In response to the attack, the Bundeswehr announced that 850 German soldiers stationed nearby had been moved to protective facilities.

=== Perpetrators ===
JNIM claimed responsibility for the attacks on the Tombouctou and Bamba on September 7. The Malian government also accused JNIM of responsibility in its official report on the attacks. Several Malian social media accounts had initially accused the Coordination of Azawad Movements (CMA) of being responsible for the September 7 attacks, but this was denied by the CMA.

=== Casualties ===
The Malian government's preliminary report on the attack announced a death toll of forty-nine civilians and fifteen soldiers killed in both attacks. The junta also stated fifty jihadists were killed in both attacks. In the statement, the government declared three days of national mourning starting on September 8. A blood donation campaign was launched at Gao hospital in the days following the attack.
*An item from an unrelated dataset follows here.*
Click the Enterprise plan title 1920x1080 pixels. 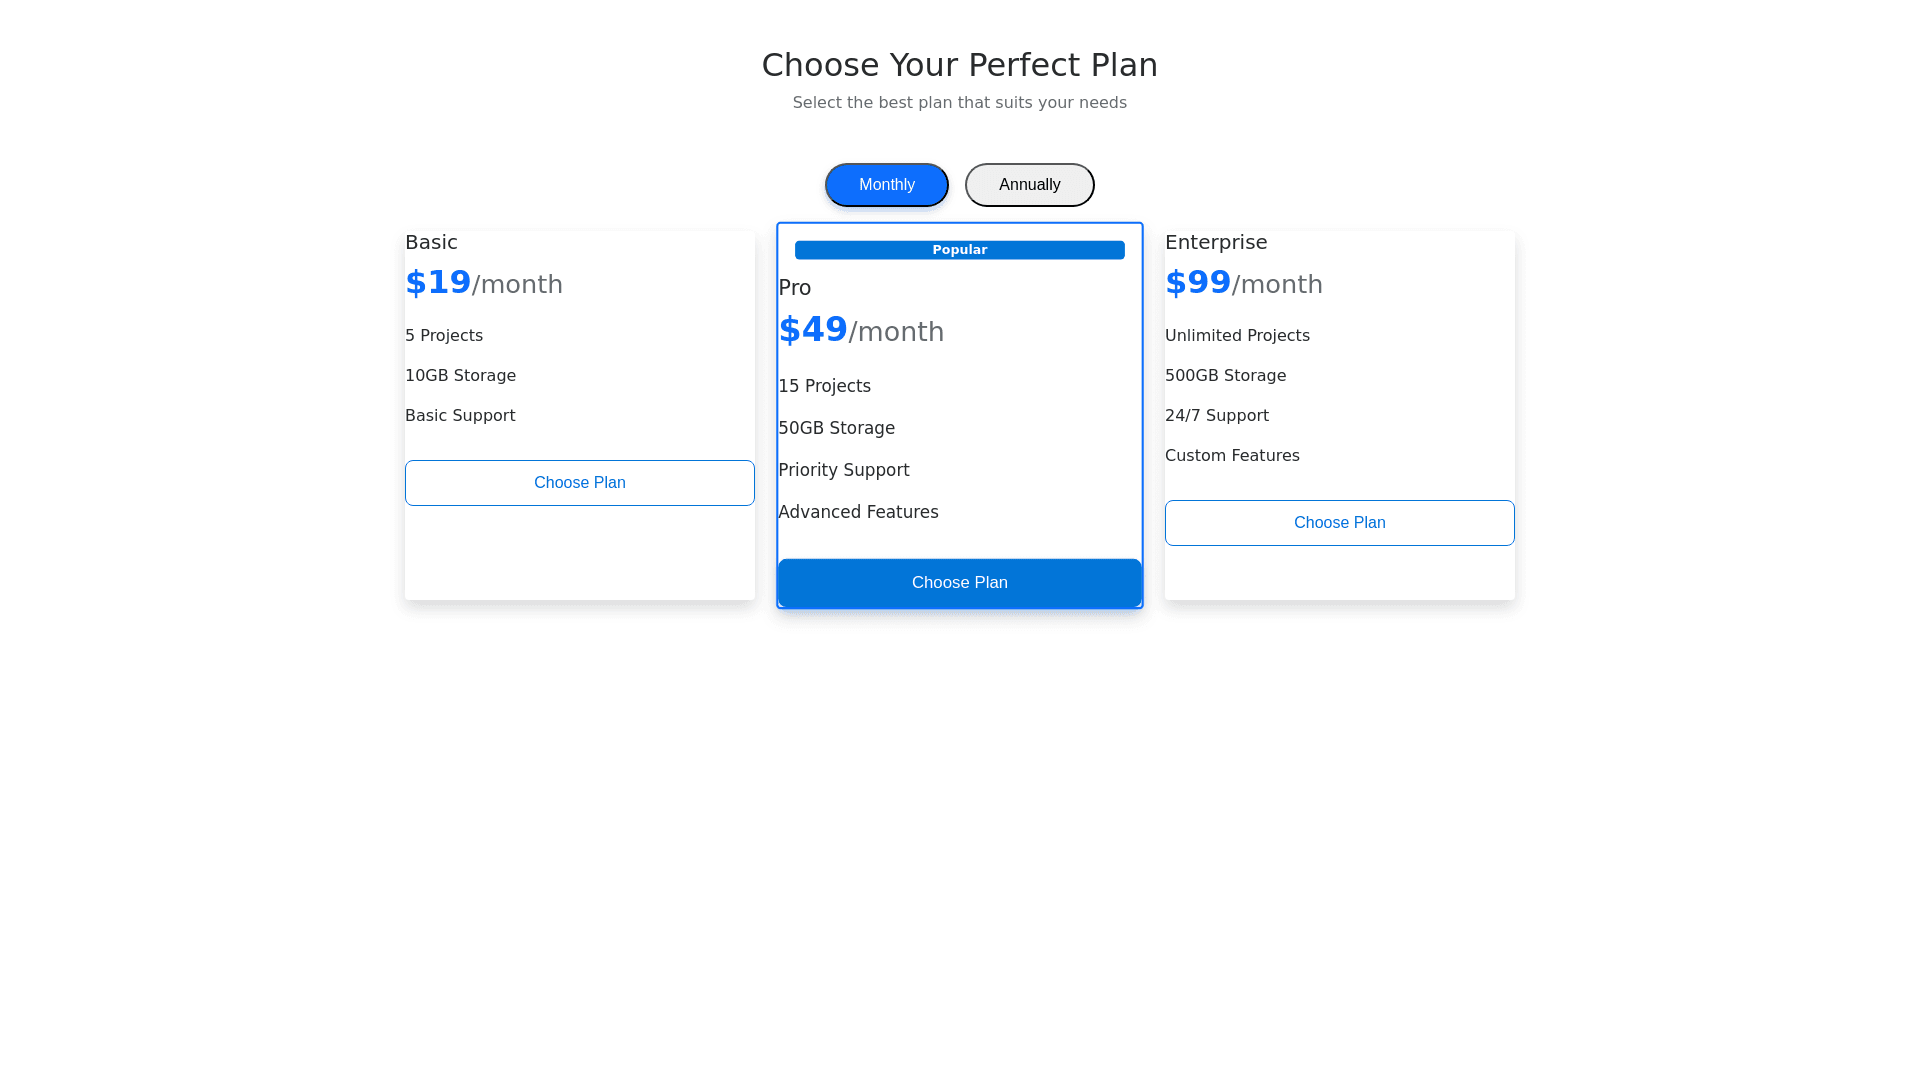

No updates were given on the attacks by the Malian government in the days that followed, and there was no discernment between the casualties at Bamba and on the Tombouctou. RFI reported on September 11 that local medical and military sources reported over a hundred casualties. Dozens of bodies were buried on the banks of the river after being recovered, and dozens more were missing. On September 15, the head of a village near the Tombouctou attack stated over a hundred people had been buried excluding those who perished when the boat sank.

A November 2023 Human Rights Watch report assessed that at least 120 people were killed during the attack, citing witness testimony. One survivor who accompanied rescuers to the site of the attack stated that 154 bodies were recovered.

== Reactions ==
- African Union: Moussa Faki, Chairperson of the African Union Commission, condemned the September 7 attacks the following day, and reaffirmed the African Union's support to the people of Mali.